▶ Task brief:
Set every entry down again, unchanged, picture-free.

Stored data
········
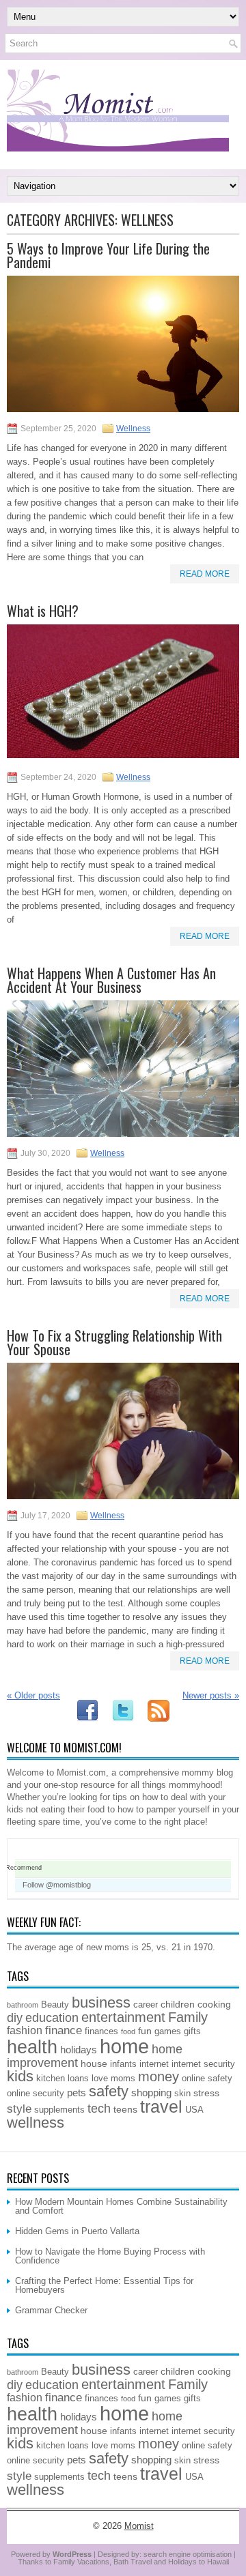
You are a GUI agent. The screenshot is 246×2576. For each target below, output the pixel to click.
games (167, 2031)
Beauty (55, 2005)
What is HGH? (43, 610)
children (178, 2004)
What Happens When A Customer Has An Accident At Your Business (111, 980)
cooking (214, 2004)
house (94, 2063)
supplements (59, 2110)
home (124, 2046)
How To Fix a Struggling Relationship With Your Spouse (114, 1342)
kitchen (50, 2078)
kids (20, 2076)
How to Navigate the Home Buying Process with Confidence (110, 2256)
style (19, 2108)
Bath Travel (132, 2562)
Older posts (33, 1695)
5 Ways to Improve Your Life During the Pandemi (108, 255)
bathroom (22, 2005)
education (52, 2018)
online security (35, 2093)
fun (145, 2030)
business (101, 2002)
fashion (24, 2030)
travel (161, 2107)
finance (63, 2030)
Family (188, 2017)
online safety (207, 2078)
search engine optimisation (188, 2554)
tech (99, 2108)
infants (123, 2064)
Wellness (133, 428)
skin (182, 2093)
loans (78, 2078)
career (145, 2005)
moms (123, 2078)
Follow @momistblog (57, 1885)
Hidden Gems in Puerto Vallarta (77, 2231)
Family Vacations (81, 2562)
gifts (192, 2031)
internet (154, 2064)
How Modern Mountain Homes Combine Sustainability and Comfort (121, 2206)
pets (76, 2092)
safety (108, 2091)
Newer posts (210, 1695)
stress (206, 2092)
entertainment (123, 2017)
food (128, 2031)
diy (15, 2018)
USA (194, 2110)
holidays (78, 2049)
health (32, 2047)
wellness (35, 2122)
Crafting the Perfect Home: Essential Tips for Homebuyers (104, 2285)
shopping (151, 2092)
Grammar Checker (51, 2310)
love (100, 2078)
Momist (139, 2526)
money (158, 2076)
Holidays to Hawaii (198, 2562)
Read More (205, 574)
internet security (203, 2064)
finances (101, 2031)
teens (125, 2109)
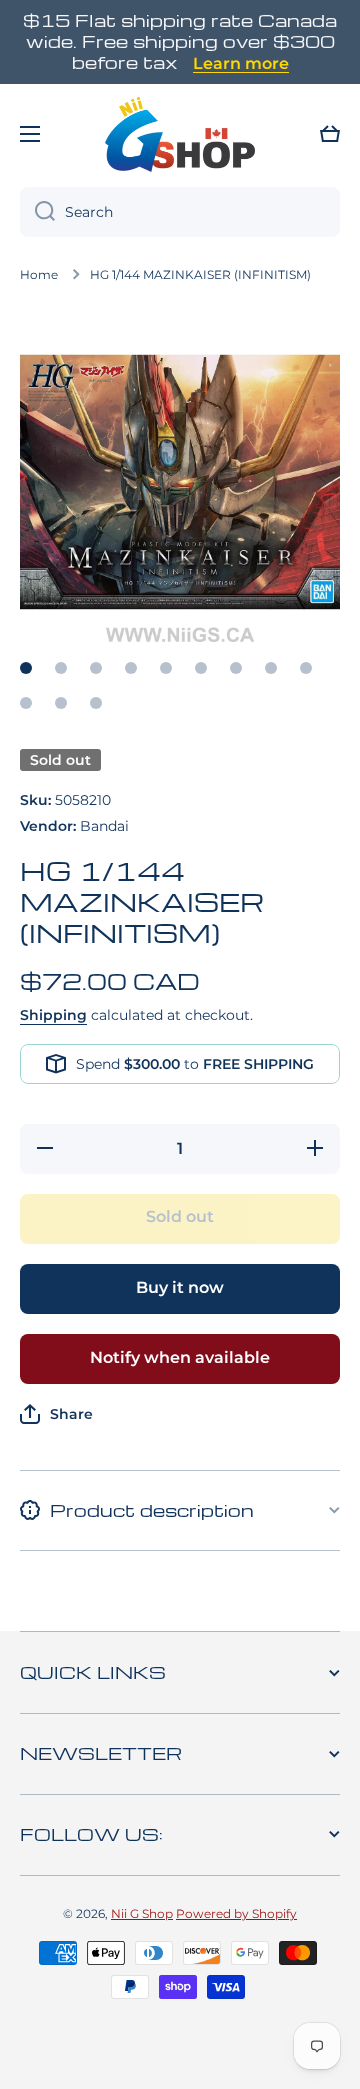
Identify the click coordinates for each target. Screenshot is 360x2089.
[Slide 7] (236, 668)
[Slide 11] (61, 703)
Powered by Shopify (236, 1913)
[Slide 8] (271, 668)
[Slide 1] (26, 668)
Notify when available (180, 1357)
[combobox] (180, 212)
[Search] (37, 212)
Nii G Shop (142, 1913)
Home (39, 274)
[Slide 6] (201, 668)
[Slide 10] (26, 703)
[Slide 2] (61, 668)
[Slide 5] (166, 668)
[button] (330, 134)
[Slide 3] (96, 668)
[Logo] (180, 134)
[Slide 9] (306, 668)
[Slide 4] (131, 668)
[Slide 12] (96, 703)
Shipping (53, 1015)
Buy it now (180, 1287)
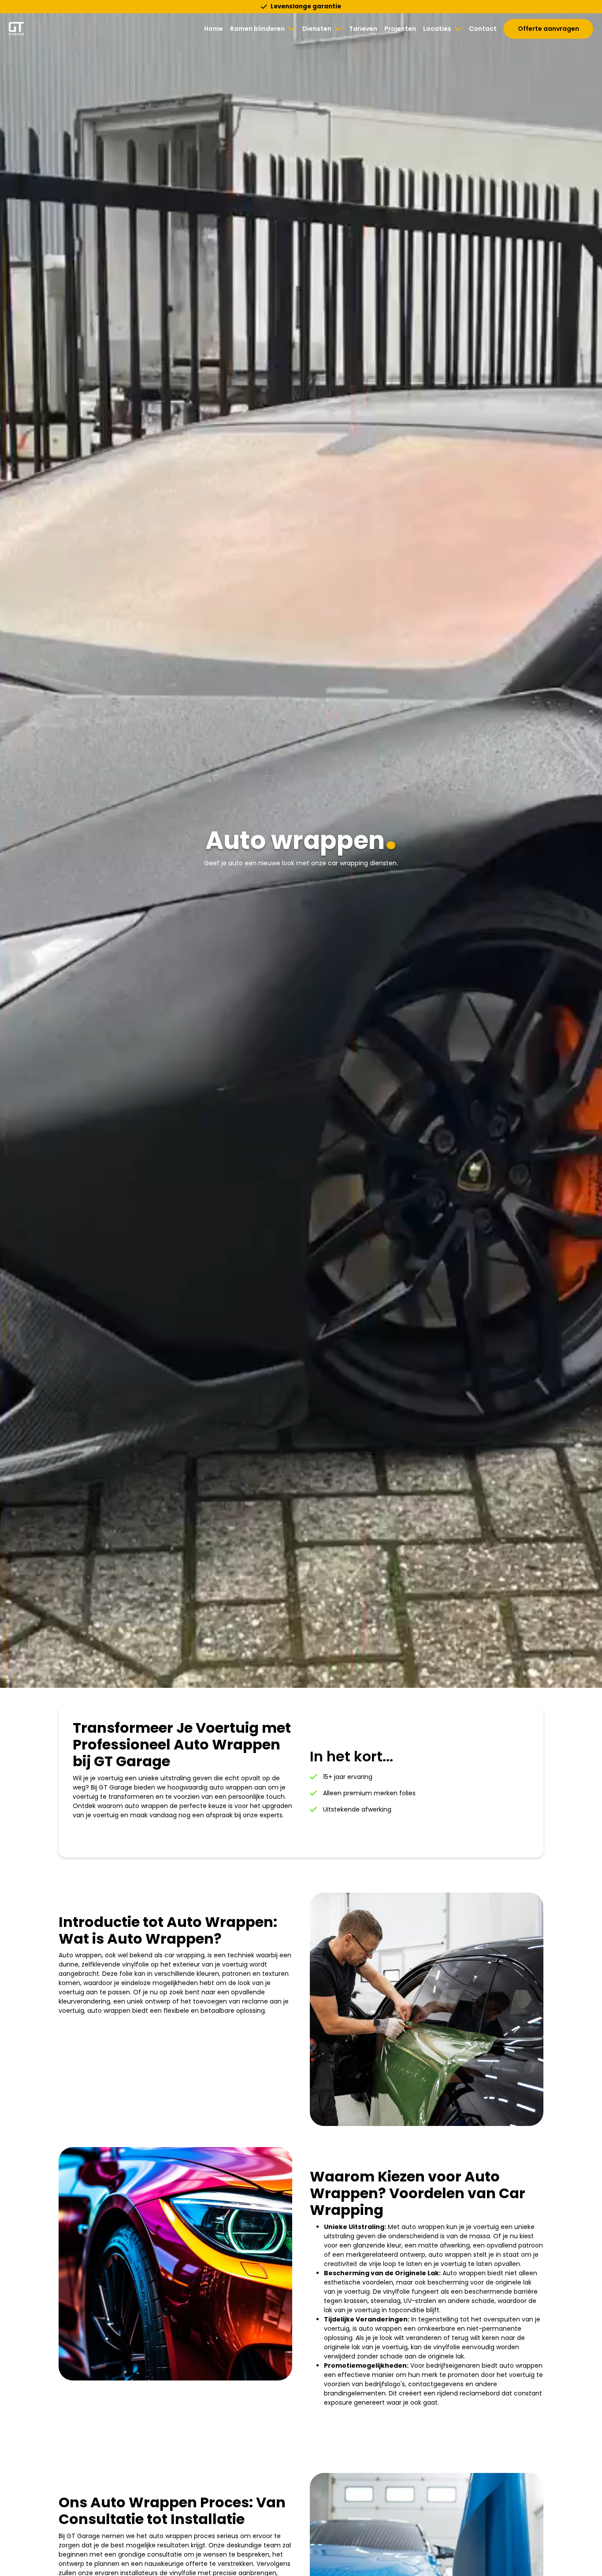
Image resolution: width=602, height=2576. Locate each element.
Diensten (316, 28)
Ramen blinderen (257, 28)
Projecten (400, 28)
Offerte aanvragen (548, 28)
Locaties (437, 28)
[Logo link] (16, 28)
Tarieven (363, 28)
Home (213, 28)
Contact (483, 28)
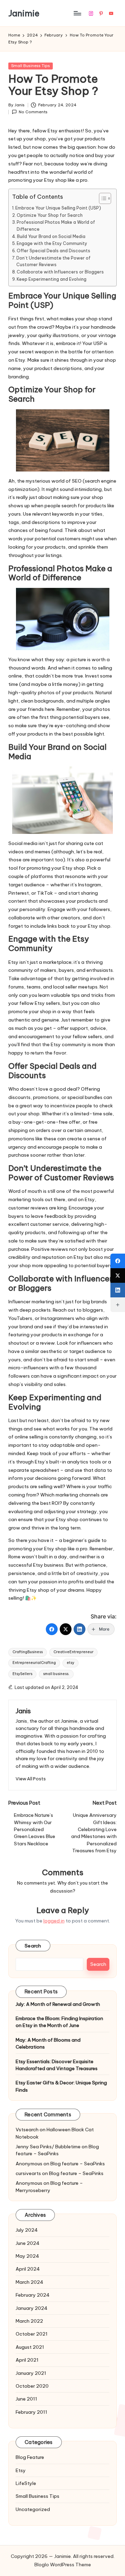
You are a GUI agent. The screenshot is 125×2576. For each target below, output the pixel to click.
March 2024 (29, 2282)
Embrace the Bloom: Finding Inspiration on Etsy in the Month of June (59, 2021)
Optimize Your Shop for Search (50, 215)
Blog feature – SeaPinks (57, 2150)
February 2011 (31, 2412)
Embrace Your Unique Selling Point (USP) (58, 208)
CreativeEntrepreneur (73, 1652)
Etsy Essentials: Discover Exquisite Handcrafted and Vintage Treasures (57, 2065)
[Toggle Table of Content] (101, 198)
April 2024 (28, 2269)
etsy (70, 1662)
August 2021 (30, 2347)
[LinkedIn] (79, 1629)
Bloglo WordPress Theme (62, 2564)
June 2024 (28, 2243)
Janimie (24, 13)
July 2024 (27, 2230)
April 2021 (27, 2360)
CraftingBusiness (27, 1652)
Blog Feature (30, 2457)
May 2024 (27, 2256)
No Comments (33, 111)
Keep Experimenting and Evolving (51, 279)
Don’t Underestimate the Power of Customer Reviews (53, 261)
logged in (54, 1921)
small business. (56, 1674)
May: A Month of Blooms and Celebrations (48, 2043)
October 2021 (32, 2334)
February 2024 (33, 2295)
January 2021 (31, 2373)
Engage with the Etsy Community (52, 243)
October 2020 (32, 2386)
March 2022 (29, 2321)
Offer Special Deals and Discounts (53, 250)
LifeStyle (26, 2483)
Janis (23, 1711)
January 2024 (32, 2308)
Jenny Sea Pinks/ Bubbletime (48, 2146)
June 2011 (26, 2399)
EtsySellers (22, 1674)
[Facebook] (52, 1629)
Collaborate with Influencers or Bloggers (60, 271)
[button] (31, 1778)
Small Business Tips (30, 65)
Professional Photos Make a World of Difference (56, 226)
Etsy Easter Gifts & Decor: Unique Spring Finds (61, 2086)
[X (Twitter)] (66, 1629)
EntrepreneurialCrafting (34, 1662)
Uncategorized (33, 2509)
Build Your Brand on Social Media (51, 236)
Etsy (21, 2470)
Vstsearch (27, 2129)
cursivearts (28, 2173)
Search (33, 1946)
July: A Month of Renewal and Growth (58, 2004)
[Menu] (77, 13)
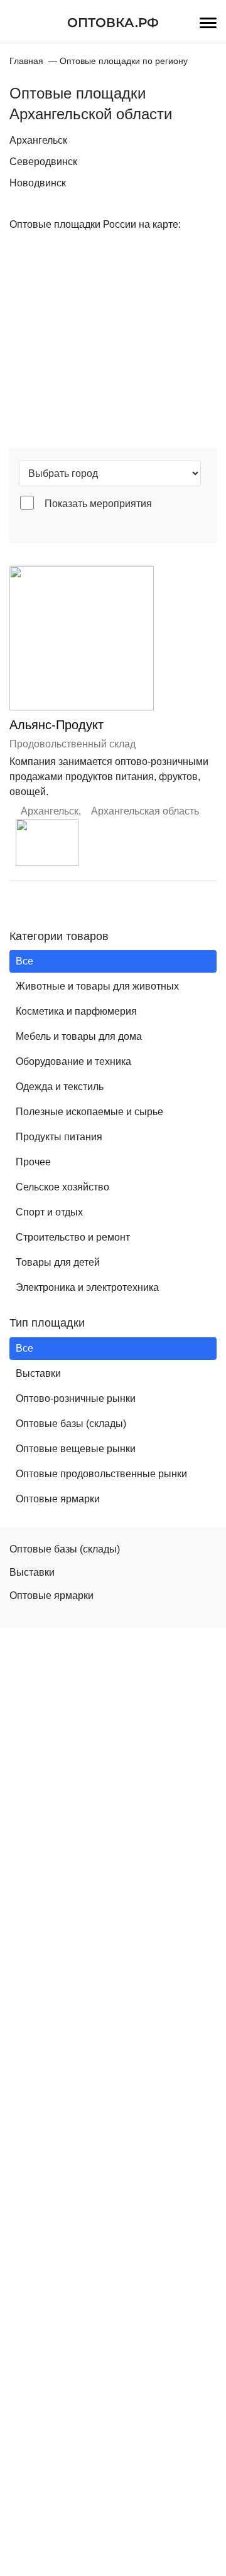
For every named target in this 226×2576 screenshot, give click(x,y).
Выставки (38, 1373)
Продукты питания (59, 1136)
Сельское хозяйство (62, 1187)
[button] (47, 841)
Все (24, 961)
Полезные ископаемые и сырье (89, 1111)
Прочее (33, 1162)
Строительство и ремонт (73, 1237)
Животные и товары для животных (97, 986)
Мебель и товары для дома (79, 1036)
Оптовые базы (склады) (71, 1423)
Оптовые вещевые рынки (76, 1448)
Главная (26, 61)
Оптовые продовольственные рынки (101, 1473)
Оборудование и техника (73, 1061)
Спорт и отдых (49, 1212)
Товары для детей (58, 1262)
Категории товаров (59, 936)
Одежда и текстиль (60, 1086)
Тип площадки (47, 1323)
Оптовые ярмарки (58, 1499)
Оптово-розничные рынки (76, 1398)
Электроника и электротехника (87, 1287)
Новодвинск (37, 183)
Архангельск (38, 140)
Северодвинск (43, 161)
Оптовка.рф (113, 22)
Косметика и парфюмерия (76, 1011)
········
▶ Result of this task:
You are a GUI agent. The screenshot is 246×2576. For each target below, output the pixel to click.
games (167, 2031)
Beauty (55, 2005)
What is HGH? (43, 610)
children (178, 2004)
What Happens When A Customer Has An Accident At Your Business (111, 980)
cooking (214, 2004)
house (94, 2063)
supplements (59, 2110)
home (124, 2046)
How To Fix a Struggling Relationship With Your Spouse (114, 1342)
kitchen (50, 2078)
kids (20, 2076)
How to Navigate the Home Buying Process with Confidence (110, 2256)
style (19, 2108)
Bath Travel (132, 2562)
Older posts (33, 1695)
5 Ways to Improve Your Life During the Pandemi (108, 255)
bathroom (22, 2005)
education (52, 2018)
online security (35, 2093)
fun (145, 2030)
business (101, 2002)
fashion (24, 2030)
travel (161, 2107)
finance (63, 2030)
Family (188, 2017)
online safety (207, 2078)
search engine optimisation (188, 2554)
tech (99, 2108)
infants (123, 2064)
Wellness (133, 428)
skin (182, 2093)
loans (78, 2078)
career (145, 2005)
moms (123, 2078)
Follow @momistblog (57, 1885)
Hidden Gems in Puerto Vallarta (77, 2231)
Family Vacations (81, 2562)
gifts (192, 2031)
internet (154, 2064)
How Modern Mountain Homes Combine Sustainability and Comfort (121, 2206)
pets (76, 2092)
safety (108, 2091)
Newer posts (210, 1695)
stress (206, 2092)
entertainment (123, 2017)
food (128, 2031)
diy (15, 2018)
USA (194, 2110)
holidays (78, 2049)
health (32, 2047)
wellness (35, 2122)
Crafting the Perfect Home: Essential Tips for Homebuyers (104, 2285)
shopping (151, 2092)
Grammar Checker (51, 2310)
love (100, 2078)
Momist (139, 2526)
money (158, 2076)
Holidays to Hawaii (198, 2562)
Read More (205, 574)
internet security (203, 2064)
finances (101, 2031)
teens (125, 2109)
Identify the click coordinates for each target. Screenshot is 360x2089.
[Slide 7] (236, 668)
[Slide 11] (61, 703)
Powered by Shopify (236, 1913)
[Slide 8] (271, 668)
[Slide 1] (26, 668)
Notify when available (180, 1357)
[combobox] (180, 212)
[Search] (37, 212)
Nii G Shop (142, 1913)
Home (39, 274)
[Slide 6] (201, 668)
[Slide 10] (26, 703)
[Slide 2] (61, 668)
[Slide 5] (166, 668)
[button] (330, 134)
[Slide 3] (96, 668)
[Logo] (180, 134)
[Slide 9] (306, 668)
[Slide 4] (131, 668)
[Slide 12] (96, 703)
Shipping (53, 1015)
Buy it now (180, 1287)
Image resolution: width=602, height=2576. Locate each element.
Diensten (316, 28)
Ramen blinderen (257, 28)
Projecten (400, 28)
Offerte aanvragen (548, 28)
Locaties (437, 28)
[Logo link] (16, 28)
Tarieven (363, 28)
Home (213, 28)
Contact (483, 28)
You are a GUI agent. The screenshot is 125×2576. For each target below, output the pixel to click.
March 2024 (29, 2282)
Embrace the Bloom: Finding Inspiration on Etsy in the Month of June (59, 2021)
Optimize Your Shop for Search (50, 215)
Blog feature – SeaPinks (57, 2150)
February 2011 (31, 2412)
Embrace Your Unique Selling Point (USP) (58, 208)
CreativeEntrepreneur (73, 1652)
Etsy Essentials: Discover Exquisite Handcrafted and Vintage Treasures (57, 2065)
[Toggle Table of Content] (101, 198)
April 2024 (28, 2269)
etsy (70, 1662)
August 2021 (30, 2347)
[LinkedIn] (79, 1629)
Bloglo WordPress Theme (62, 2564)
June 2024 (28, 2243)
Janimie (24, 13)
July 2024 (27, 2230)
April 2021 (27, 2360)
CraftingBusiness (27, 1652)
Blog Feature (30, 2457)
May 2024 (27, 2256)
No Comments (33, 111)
Keep Experimenting and Evolving (51, 279)
Don’t Underestimate the Power of Customer Reviews (53, 261)
logged in (54, 1921)
small business. (56, 1674)
May: A Month of Blooms and Celebrations (48, 2043)
October 2021 (32, 2334)
February 2024 (33, 2295)
January 2021 (31, 2373)
Engage with the Etsy Community (52, 243)
October 2020 (32, 2386)
March 2022 (29, 2321)
Offer Special Deals and Discounts (53, 250)
LifeStyle (26, 2483)
Janis (23, 1711)
January 2024 (32, 2308)
Jenny Sea Pinks/ Bubbletime (48, 2146)
June 2011 (26, 2399)
EtsySellers (22, 1674)
[Facebook] (52, 1629)
Collaborate with Influencers or Bloggers (60, 271)
[button] (31, 1778)
Small Business Tips (30, 65)
Professional Photos Make a World of Difference (56, 226)
Etsy Easter Gifts & Decor: Unique Spring Finds (61, 2086)
[X (Twitter)] (66, 1629)
EntrepreneurialCrafting (34, 1662)
Uncategorized (33, 2509)
Build Your Brand on Social Media (51, 236)
Etsy (21, 2470)
Vstsearch (27, 2129)
cursivearts (28, 2173)
Search (33, 1946)
July: A Month of Renewal and Growth (58, 2004)
[Menu] (77, 13)
For every named target in this 226×2576 screenshot, give click(x,y).
Выставки (38, 1373)
Продукты питания (59, 1136)
Сельское хозяйство (62, 1187)
[button] (47, 841)
Все (24, 961)
Полезные ископаемые и сырье (89, 1111)
Прочее (33, 1162)
Строительство и ремонт (73, 1237)
Животные и товары для животных (97, 986)
Мебель и товары для дома (79, 1036)
Оптовые базы (склады) (71, 1423)
Оптовые вещевые рынки (76, 1448)
Главная (26, 61)
Оптовые продовольственные рынки (101, 1473)
Оборудование и техника (73, 1061)
Спорт и отдых (49, 1212)
Товары для детей (58, 1262)
Категории товаров (59, 936)
Одежда и текстиль (60, 1086)
Тип площадки (47, 1323)
Оптовые ярмарки (58, 1499)
Оптово-розничные рынки (76, 1398)
Электроника и электротехника (87, 1287)
Новодвинск (37, 183)
Архангельск (38, 140)
Северодвинск (43, 161)
Оптовка.рф (113, 22)
Косметика и парфюмерия (76, 1011)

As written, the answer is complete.